**Excerpted data**
# # # #

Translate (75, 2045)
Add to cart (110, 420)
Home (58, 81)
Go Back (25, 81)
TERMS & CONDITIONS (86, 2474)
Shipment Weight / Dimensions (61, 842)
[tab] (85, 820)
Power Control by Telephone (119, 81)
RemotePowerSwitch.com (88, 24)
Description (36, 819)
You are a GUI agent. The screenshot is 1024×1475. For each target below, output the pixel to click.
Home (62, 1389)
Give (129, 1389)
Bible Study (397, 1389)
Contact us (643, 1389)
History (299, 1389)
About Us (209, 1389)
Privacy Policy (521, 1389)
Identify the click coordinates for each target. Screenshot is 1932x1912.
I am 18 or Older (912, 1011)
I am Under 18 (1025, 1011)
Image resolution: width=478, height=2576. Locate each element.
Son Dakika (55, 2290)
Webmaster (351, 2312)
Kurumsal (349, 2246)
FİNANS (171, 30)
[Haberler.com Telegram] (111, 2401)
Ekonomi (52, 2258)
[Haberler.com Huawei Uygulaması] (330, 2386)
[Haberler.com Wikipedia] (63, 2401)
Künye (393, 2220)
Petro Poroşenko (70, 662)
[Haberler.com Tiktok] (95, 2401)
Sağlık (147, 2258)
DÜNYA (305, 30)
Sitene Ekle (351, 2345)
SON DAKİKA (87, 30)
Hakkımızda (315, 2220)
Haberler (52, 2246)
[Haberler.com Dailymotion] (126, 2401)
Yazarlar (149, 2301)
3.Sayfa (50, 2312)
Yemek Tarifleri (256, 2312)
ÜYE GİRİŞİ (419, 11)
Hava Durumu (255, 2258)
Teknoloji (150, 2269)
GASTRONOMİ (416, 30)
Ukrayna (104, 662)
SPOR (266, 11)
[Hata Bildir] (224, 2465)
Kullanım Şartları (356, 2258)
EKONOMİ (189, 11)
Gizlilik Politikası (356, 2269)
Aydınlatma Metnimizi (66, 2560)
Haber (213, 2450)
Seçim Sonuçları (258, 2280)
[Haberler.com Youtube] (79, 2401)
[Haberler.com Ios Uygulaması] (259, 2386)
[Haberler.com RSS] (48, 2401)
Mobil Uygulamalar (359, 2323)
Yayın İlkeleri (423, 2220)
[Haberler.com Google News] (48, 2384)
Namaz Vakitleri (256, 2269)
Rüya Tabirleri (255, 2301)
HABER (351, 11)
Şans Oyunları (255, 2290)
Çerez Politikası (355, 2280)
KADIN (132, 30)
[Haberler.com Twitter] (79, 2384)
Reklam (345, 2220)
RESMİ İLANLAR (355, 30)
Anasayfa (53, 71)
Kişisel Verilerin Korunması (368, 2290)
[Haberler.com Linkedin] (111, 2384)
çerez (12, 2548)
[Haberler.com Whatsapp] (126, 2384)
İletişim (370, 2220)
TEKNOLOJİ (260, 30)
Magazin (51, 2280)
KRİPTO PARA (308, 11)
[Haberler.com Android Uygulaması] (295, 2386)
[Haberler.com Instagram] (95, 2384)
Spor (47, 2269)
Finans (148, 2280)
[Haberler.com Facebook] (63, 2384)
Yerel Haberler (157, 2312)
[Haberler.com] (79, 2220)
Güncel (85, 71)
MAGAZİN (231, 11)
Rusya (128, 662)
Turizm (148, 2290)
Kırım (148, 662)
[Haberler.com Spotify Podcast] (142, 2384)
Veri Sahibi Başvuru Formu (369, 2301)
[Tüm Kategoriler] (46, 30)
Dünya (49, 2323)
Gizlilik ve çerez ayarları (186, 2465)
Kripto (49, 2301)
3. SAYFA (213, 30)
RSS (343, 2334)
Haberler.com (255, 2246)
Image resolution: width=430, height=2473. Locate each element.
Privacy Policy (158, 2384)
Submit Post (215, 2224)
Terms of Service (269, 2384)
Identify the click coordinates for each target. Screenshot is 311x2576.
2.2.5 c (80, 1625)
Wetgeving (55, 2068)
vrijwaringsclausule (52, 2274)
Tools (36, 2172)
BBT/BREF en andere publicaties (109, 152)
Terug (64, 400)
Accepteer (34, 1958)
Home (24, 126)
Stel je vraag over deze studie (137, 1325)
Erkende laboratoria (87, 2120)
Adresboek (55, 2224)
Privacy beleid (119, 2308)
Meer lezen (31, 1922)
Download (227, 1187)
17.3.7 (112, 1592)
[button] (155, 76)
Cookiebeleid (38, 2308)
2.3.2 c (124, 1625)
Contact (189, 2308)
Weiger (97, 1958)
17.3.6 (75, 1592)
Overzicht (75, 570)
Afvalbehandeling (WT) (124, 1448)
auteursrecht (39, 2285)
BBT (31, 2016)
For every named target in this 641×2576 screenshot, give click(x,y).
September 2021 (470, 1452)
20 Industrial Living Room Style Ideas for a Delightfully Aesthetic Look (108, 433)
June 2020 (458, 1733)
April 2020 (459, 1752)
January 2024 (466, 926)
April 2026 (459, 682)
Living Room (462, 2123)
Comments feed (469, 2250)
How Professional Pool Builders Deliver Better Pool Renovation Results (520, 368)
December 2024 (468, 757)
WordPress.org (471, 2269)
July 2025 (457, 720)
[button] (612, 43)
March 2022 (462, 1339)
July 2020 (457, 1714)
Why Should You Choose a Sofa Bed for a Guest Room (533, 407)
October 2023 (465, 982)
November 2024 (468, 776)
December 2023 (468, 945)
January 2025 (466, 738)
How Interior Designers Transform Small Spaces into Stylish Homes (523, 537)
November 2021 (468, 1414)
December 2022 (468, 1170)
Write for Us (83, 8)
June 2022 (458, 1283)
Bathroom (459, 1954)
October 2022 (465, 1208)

# # # #

**Problem details**
Transcribe the listing from start to finish, exactly as given.

**Written response**
Translate (75, 2045)
Add to cart (110, 420)
Home (58, 81)
Go Back (25, 81)
TERMS & CONDITIONS (86, 2474)
Shipment Weight / Dimensions (61, 842)
[tab] (85, 820)
Power Control by Telephone (119, 81)
RemotePowerSwitch.com (88, 24)
Description (36, 819)
You are a GUI agent. The screenshot is 1024×1475. For each target below, output the pixel to click.
Home (62, 1389)
Give (129, 1389)
Bible Study (397, 1389)
Contact us (643, 1389)
History (299, 1389)
About Us (209, 1389)
Privacy Policy (521, 1389)
Identify the click coordinates for each target. Screenshot is 1932x1912.
I am 18 or Older (912, 1011)
I am Under 18 (1025, 1011)
Image resolution: width=478, height=2576. Locate each element.
Son Dakika (55, 2290)
Webmaster (351, 2312)
Kurumsal (349, 2246)
FİNANS (171, 30)
[Haberler.com Telegram] (111, 2401)
Ekonomi (52, 2258)
[Haberler.com Huawei Uygulaması] (330, 2386)
[Haberler.com Wikipedia] (63, 2401)
Künye (393, 2220)
Petro Poroşenko (70, 662)
[Haberler.com Tiktok] (95, 2401)
Sağlık (147, 2258)
DÜNYA (305, 30)
Sitene Ekle (351, 2345)
SON DAKİKA (87, 30)
Hakkımızda (315, 2220)
Haberler (52, 2246)
[Haberler.com Dailymotion] (126, 2401)
Yazarlar (149, 2301)
3.Sayfa (50, 2312)
Yemek Tarifleri (256, 2312)
ÜYE GİRİŞİ (419, 11)
Hava Durumu (255, 2258)
Teknoloji (150, 2269)
GASTRONOMİ (416, 30)
Ukrayna (104, 662)
SPOR (266, 11)
[Hata Bildir] (224, 2465)
Kullanım Şartları (356, 2258)
EKONOMİ (189, 11)
Gizlilik Politikası (356, 2269)
Aydınlatma Metnimizi (66, 2560)
Haber (213, 2450)
Seçim Sonuçları (258, 2280)
[Haberler.com Youtube] (79, 2401)
[Haberler.com Ios Uygulaması] (259, 2386)
[Haberler.com RSS] (48, 2401)
Mobil Uygulamalar (359, 2323)
Yayın İlkeleri (423, 2220)
[Haberler.com Google News] (48, 2384)
Namaz Vakitleri (256, 2269)
Rüya Tabirleri (255, 2301)
HABER (351, 11)
Şans Oyunları (255, 2290)
Çerez Politikası (355, 2280)
KADIN (132, 30)
[Haberler.com Twitter] (79, 2384)
Reklam (345, 2220)
RESMİ İLANLAR (355, 30)
Anasayfa (53, 71)
Kişisel Verilerin Korunması (368, 2290)
[Haberler.com Linkedin] (111, 2384)
çerez (12, 2548)
[Haberler.com Whatsapp] (126, 2384)
İletişim (370, 2220)
TEKNOLOJİ (260, 30)
Magazin (51, 2280)
KRİPTO PARA (308, 11)
[Haberler.com Android Uygulaması] (295, 2386)
[Haberler.com Instagram] (95, 2384)
Spor (47, 2269)
Finans (148, 2280)
[Haberler.com Facebook] (63, 2384)
Yerel Haberler (157, 2312)
[Haberler.com] (79, 2220)
Güncel (85, 71)
MAGAZİN (231, 11)
Rusya (128, 662)
Turizm (148, 2290)
Kırım (148, 662)
[Haberler.com Spotify Podcast] (142, 2384)
Veri Sahibi Başvuru Formu (369, 2301)
[Tüm Kategoriler] (46, 30)
Dünya (49, 2323)
Gizlilik ve çerez ayarları (186, 2465)
Kripto (49, 2301)
3. SAYFA (213, 30)
RSS (343, 2334)
Haberler.com (255, 2246)
Image resolution: width=430, height=2473. Locate each element.
Privacy Policy (158, 2384)
Submit Post (215, 2224)
Terms of Service (269, 2384)
Identify the click coordinates for each target. Screenshot is 311x2576.
2.2.5 c (80, 1625)
Wetgeving (55, 2068)
vrijwaringsclausule (52, 2274)
Tools (36, 2172)
BBT/BREF en andere publicaties (109, 152)
Terug (64, 400)
Accepteer (34, 1958)
Home (24, 126)
Stel je vraag over deze studie (137, 1325)
Erkende laboratoria (87, 2120)
Adresboek (55, 2224)
Privacy beleid (119, 2308)
Meer lezen (31, 1922)
Download (227, 1187)
17.3.7 (112, 1592)
[button] (155, 76)
Cookiebeleid (38, 2308)
2.3.2 c (124, 1625)
Contact (189, 2308)
Weiger (97, 1958)
17.3.6 (75, 1592)
Overzicht (75, 570)
Afvalbehandeling (WT) (124, 1448)
auteursrecht (39, 2285)
BBT (31, 2016)
For every named target in this 641×2576 screenshot, give click(x,y).
September 2021 (470, 1452)
20 Industrial Living Room Style Ideas for a Delightfully Aesthetic Look (108, 433)
June 2020 (458, 1733)
April 2020 (459, 1752)
January 2024 (466, 926)
April 2026 (459, 682)
Living Room (462, 2123)
Comments feed (469, 2250)
How Professional Pool Builders Deliver Better Pool Renovation Results (520, 368)
December 2024 (468, 757)
WordPress.org (471, 2269)
July 2025 (457, 720)
[button] (612, 43)
March 2022 (462, 1339)
July 2020 (457, 1714)
Why Should You Choose a Sofa Bed for a Guest Room (533, 407)
October 2023 (465, 982)
November 2024 (468, 776)
December 2023 (468, 945)
January 2025 (466, 738)
How Interior Designers Transform Small Spaces into Stylish Homes (523, 537)
November 2021 (468, 1414)
December 2022 (468, 1170)
Write for Us (83, 8)
June 2022 (458, 1283)
Bathroom (459, 1954)
October 2022 (465, 1208)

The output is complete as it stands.